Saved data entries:
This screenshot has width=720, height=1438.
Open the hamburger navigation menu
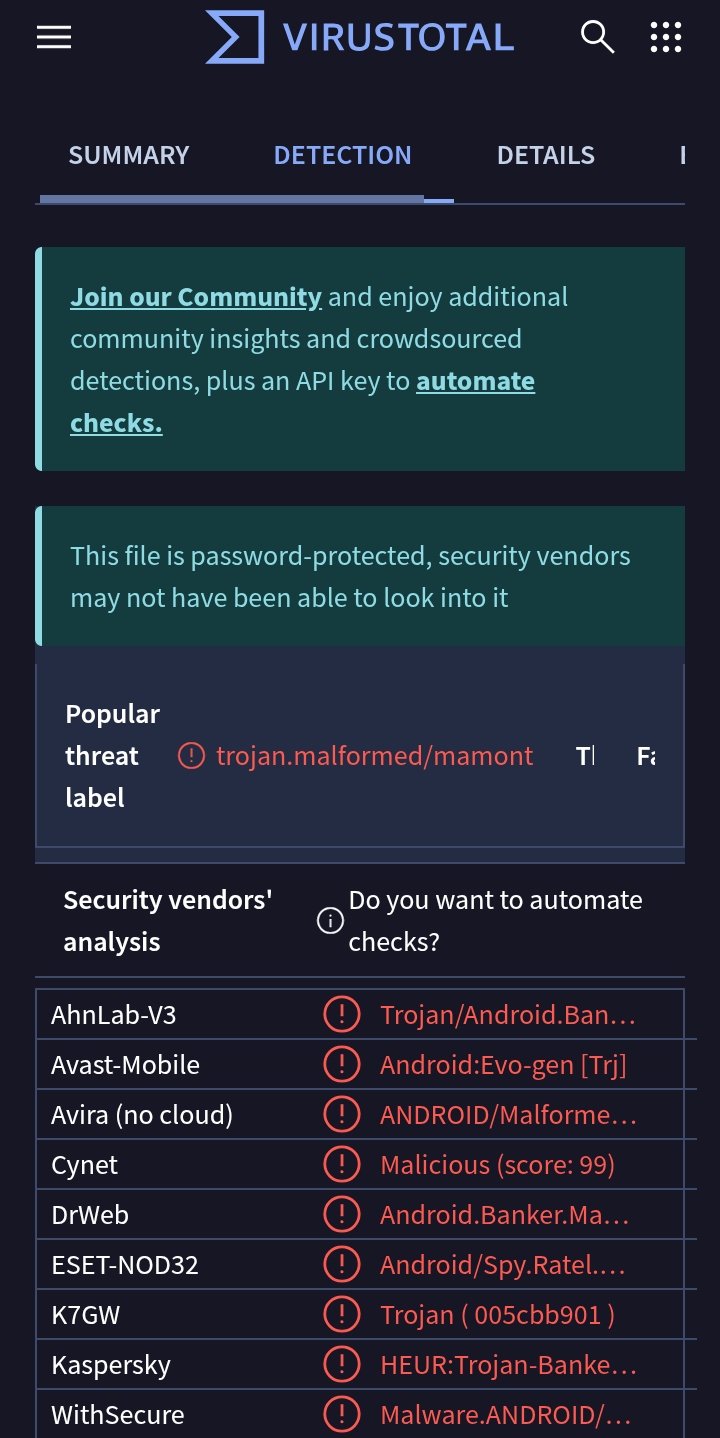(54, 37)
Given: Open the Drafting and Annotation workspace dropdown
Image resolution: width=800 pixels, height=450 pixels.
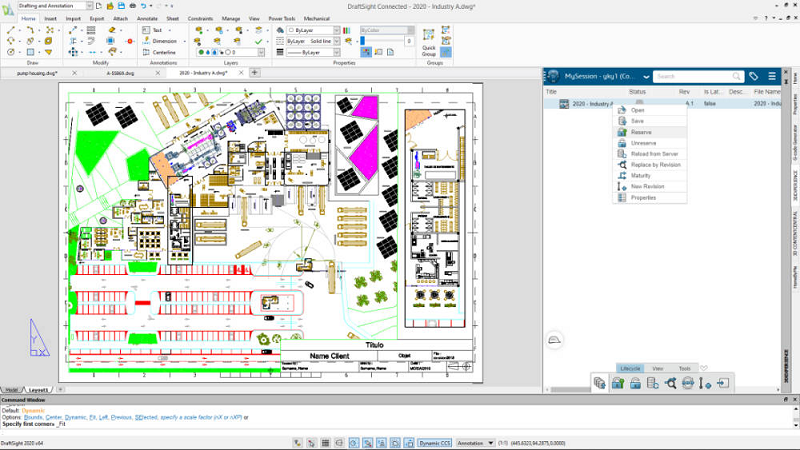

What you have to do: List every line in the rows above that contains the string "height", treating uppercase and lowercase letters as different.

Correct output:
This screenshot has width=720, height=1438.
Image resolution: width=800 pixels, height=450 pixels.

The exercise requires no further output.